Written exercise ->
Return, unchanged, the part of the material that starts with the line containing "This screenshot has width=1024, height=610." and ends with the line containing "tap(65, 54)", including both of those lines.

Data records ->
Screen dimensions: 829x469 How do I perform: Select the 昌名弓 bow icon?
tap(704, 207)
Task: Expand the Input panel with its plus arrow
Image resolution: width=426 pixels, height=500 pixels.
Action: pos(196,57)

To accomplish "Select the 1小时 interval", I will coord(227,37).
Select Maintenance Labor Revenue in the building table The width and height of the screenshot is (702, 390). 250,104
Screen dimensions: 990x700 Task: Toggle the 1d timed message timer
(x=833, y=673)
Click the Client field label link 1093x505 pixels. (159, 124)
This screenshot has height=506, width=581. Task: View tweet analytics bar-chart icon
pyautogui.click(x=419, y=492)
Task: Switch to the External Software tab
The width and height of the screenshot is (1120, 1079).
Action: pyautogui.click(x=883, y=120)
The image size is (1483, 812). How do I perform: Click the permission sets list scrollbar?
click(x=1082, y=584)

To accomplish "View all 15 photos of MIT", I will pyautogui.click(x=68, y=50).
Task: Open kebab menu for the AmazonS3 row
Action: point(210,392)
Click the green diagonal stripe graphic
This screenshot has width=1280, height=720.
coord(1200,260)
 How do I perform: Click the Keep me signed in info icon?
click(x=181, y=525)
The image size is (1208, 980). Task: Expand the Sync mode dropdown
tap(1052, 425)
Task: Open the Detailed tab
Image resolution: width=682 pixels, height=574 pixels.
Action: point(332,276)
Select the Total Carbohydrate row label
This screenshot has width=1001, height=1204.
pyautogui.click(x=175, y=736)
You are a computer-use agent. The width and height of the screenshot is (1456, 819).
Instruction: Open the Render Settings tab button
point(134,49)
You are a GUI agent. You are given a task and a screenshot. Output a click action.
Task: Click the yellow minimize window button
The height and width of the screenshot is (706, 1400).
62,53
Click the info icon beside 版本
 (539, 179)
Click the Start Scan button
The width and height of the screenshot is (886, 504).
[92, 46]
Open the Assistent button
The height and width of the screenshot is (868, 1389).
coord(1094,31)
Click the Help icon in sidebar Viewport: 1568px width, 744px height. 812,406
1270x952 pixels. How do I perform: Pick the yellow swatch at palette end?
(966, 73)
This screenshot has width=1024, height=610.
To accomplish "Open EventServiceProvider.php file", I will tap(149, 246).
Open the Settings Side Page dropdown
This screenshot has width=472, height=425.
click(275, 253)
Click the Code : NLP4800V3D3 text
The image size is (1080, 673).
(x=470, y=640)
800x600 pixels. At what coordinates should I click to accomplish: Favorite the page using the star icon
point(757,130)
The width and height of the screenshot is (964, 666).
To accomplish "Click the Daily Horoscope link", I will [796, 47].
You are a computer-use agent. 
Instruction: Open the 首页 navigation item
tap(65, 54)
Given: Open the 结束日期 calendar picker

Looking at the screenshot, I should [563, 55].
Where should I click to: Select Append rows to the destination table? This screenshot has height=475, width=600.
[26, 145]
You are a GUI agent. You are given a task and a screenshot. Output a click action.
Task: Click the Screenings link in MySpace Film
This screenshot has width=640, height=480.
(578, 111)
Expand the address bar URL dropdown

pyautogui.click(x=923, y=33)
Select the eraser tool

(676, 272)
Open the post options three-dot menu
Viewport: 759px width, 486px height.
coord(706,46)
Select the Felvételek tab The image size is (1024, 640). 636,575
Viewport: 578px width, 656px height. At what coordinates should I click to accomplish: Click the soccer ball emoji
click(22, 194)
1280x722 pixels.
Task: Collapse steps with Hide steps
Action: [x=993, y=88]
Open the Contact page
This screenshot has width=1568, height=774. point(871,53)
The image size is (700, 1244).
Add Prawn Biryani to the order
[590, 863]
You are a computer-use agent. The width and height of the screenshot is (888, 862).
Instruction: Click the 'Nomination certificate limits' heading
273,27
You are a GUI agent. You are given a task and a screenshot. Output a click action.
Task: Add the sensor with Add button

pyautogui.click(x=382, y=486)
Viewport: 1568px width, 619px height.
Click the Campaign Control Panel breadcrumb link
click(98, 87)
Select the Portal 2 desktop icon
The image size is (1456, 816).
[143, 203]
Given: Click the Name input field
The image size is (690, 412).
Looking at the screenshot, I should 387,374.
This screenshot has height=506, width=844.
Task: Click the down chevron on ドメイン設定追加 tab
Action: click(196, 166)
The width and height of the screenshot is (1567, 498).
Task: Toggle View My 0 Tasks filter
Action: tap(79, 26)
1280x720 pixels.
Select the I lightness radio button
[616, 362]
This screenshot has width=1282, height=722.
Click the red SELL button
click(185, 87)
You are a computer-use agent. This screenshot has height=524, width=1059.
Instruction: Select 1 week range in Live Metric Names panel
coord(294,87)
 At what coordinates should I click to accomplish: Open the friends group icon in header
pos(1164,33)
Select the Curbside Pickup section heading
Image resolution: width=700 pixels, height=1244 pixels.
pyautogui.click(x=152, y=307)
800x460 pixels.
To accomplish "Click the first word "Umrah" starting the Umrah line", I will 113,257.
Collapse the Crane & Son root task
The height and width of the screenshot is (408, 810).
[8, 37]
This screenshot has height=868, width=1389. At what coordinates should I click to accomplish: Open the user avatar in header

Result ->
This screenshot has width=1024, height=610.
To accomplish "Open EventServiceProvider.php file", I will tap(149, 246).
Open the Settings Side Page dropdown
This screenshot has width=472, height=425.
click(275, 253)
Click the Code : NLP4800V3D3 text
The image size is (1080, 673).
(x=470, y=640)
800x600 pixels. At what coordinates should I click to accomplish: Favorite the page using the star icon
point(757,130)
The width and height of the screenshot is (964, 666).
To accomplish "Click the Daily Horoscope link", I will [796, 47].
You are a computer-use agent. 
Instruction: Open the 首页 navigation item
tap(65, 54)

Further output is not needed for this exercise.